Sancho Panza
- Product type: Cuban cigar
- Produced by: Habanos S.A.
- Introduced: 1848
- Previous owners: Ramón Allones Rey Del Mundo Cigar Co.

= Sancho Panza (brand) =

Cuban cigars

Sancho Panza is a cigar brand in Cuba dating from 1848, and still produced there by Habanos S.A., the Cuban state-owned tobacco company.

==History==
Named for the squire to Don Quixote in Miguel de Cervantes' 1605 novel of the same name, the name "Sancho Panza" was first used for a Havana cigar in 1848, when the marca of "Sancho Panza" was registered by Don Emilio Ohmsted. The original factory was located at 48 Angeles St. in Havana.

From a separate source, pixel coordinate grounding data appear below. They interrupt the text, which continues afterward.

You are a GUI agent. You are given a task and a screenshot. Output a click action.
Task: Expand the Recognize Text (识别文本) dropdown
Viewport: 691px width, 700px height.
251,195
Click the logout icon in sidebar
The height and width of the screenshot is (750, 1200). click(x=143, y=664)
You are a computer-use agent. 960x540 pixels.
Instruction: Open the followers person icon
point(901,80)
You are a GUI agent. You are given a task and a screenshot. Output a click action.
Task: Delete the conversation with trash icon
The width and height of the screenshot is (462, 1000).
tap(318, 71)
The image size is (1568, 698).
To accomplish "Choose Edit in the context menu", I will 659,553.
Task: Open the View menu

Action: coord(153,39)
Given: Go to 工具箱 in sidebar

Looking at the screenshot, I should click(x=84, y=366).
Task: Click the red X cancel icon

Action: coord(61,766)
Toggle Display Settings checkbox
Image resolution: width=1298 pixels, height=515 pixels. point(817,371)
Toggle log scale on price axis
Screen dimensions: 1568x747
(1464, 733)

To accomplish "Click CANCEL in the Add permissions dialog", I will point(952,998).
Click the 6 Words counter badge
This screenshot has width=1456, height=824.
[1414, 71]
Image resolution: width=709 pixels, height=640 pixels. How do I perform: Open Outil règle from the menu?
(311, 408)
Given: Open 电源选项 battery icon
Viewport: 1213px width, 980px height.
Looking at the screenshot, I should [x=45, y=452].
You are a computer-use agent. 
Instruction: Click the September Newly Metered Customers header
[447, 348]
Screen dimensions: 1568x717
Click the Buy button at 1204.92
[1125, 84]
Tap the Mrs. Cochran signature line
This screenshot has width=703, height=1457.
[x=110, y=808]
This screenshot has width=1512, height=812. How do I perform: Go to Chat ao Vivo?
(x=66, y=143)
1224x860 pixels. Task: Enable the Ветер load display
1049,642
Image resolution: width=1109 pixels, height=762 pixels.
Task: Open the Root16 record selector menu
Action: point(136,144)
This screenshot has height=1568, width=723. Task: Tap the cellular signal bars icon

Sometime during the 1880s, the brand was acquired by Ramon Allones and in 1940 was purchased by the Rey Del Mundo Cigar Co. The Sancho Panza factory and its assets were nationalized by the Cuban government on September 15, 1960.

==Products==
In Cuba, Sancho Panza cigars are produced by hand using long-filler tobacco sourced from the Vuelta Abajo region. The brand is noted for offering several larger cigar sizes, such as the Sanchos and the Belicosos. Most vitolas in the line are generally regarded as medium-bodied for Cuban cigars, and are often described as having a characteristic, slightly saline flavour profile.

==Non-Cuban production==
In the United States, the Sancho Panza trademark was registered in 1981 by Villazon & Company, and the trademark was later acquired by the General Cigar Company. General Cigar markets a line of Honduran cigars with the Sancho Panza brand name incorporating a Honduran or Connecticut Broadleaf wrapper and binder.